→ **EXERCISE**:
Copy every entry. Do not alter a single word.

→ **INFORMATION SHOWN**:
____________________
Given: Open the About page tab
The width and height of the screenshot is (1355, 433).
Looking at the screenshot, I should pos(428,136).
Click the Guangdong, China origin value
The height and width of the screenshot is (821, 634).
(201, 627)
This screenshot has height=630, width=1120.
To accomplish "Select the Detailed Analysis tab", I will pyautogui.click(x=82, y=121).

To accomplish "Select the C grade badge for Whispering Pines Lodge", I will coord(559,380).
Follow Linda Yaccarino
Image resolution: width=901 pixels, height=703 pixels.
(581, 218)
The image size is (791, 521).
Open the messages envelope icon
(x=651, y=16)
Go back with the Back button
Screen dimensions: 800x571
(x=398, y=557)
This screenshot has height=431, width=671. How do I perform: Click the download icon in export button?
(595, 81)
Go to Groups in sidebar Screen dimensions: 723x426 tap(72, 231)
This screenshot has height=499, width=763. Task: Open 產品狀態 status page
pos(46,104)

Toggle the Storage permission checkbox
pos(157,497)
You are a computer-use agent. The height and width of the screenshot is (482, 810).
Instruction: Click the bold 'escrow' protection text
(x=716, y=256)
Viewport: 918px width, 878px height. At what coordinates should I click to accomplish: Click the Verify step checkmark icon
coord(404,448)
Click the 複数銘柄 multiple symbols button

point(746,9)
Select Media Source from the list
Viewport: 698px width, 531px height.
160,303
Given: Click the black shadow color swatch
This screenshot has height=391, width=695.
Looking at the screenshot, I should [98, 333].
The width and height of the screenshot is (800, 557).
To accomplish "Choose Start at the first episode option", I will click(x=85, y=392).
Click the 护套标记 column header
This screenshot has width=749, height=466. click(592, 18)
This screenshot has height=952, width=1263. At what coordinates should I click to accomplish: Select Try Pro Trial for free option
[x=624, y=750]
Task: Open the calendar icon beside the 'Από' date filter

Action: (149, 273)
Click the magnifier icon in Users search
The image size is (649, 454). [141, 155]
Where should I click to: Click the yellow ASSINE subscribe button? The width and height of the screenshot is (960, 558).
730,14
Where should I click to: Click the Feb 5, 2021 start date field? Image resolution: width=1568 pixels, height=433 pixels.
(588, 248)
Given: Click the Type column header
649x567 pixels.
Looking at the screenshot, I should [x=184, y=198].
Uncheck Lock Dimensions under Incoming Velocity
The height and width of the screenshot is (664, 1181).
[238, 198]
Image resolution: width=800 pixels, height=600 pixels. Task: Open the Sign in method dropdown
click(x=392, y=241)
____________________
→ **EXERCISE OUTPUT**:
Given: Open the About page tab
The width and height of the screenshot is (1355, 433).
Looking at the screenshot, I should pos(428,136).
Click the Guangdong, China origin value
The height and width of the screenshot is (821, 634).
(201, 627)
This screenshot has height=630, width=1120.
To accomplish "Select the Detailed Analysis tab", I will pyautogui.click(x=82, y=121).

To accomplish "Select the C grade badge for Whispering Pines Lodge", I will coord(559,380).
Follow Linda Yaccarino
Image resolution: width=901 pixels, height=703 pixels.
(581, 218)
The image size is (791, 521).
Open the messages envelope icon
(x=651, y=16)
Go back with the Back button
Screen dimensions: 800x571
(x=398, y=557)
This screenshot has height=431, width=671. How do I perform: Click the download icon in export button?
(595, 81)
Go to Groups in sidebar Screen dimensions: 723x426 tap(72, 231)
This screenshot has height=499, width=763. Task: Open 產品狀態 status page
pos(46,104)

Toggle the Storage permission checkbox
pos(157,497)
You are a computer-use agent. The height and width of the screenshot is (482, 810).
Instruction: Click the bold 'escrow' protection text
(x=716, y=256)
Viewport: 918px width, 878px height. At what coordinates should I click to accomplish: Click the Verify step checkmark icon
coord(404,448)
Click the 複数銘柄 multiple symbols button

point(746,9)
Select Media Source from the list
Viewport: 698px width, 531px height.
160,303
Given: Click the black shadow color swatch
This screenshot has height=391, width=695.
Looking at the screenshot, I should [98, 333].
The width and height of the screenshot is (800, 557).
To accomplish "Choose Start at the first episode option", I will click(x=85, y=392).
Click the 护套标记 column header
This screenshot has width=749, height=466. click(592, 18)
This screenshot has height=952, width=1263. At what coordinates should I click to accomplish: Select Try Pro Trial for free option
[x=624, y=750]
Task: Open the calendar icon beside the 'Από' date filter

Action: (149, 273)
Click the magnifier icon in Users search
The image size is (649, 454). [141, 155]
Where should I click to: Click the yellow ASSINE subscribe button? The width and height of the screenshot is (960, 558).
730,14
Where should I click to: Click the Feb 5, 2021 start date field? Image resolution: width=1568 pixels, height=433 pixels.
(588, 248)
Given: Click the Type column header
649x567 pixels.
Looking at the screenshot, I should [x=184, y=198].
Uncheck Lock Dimensions under Incoming Velocity
The height and width of the screenshot is (664, 1181).
[238, 198]
Image resolution: width=800 pixels, height=600 pixels. Task: Open the Sign in method dropdown
click(x=392, y=241)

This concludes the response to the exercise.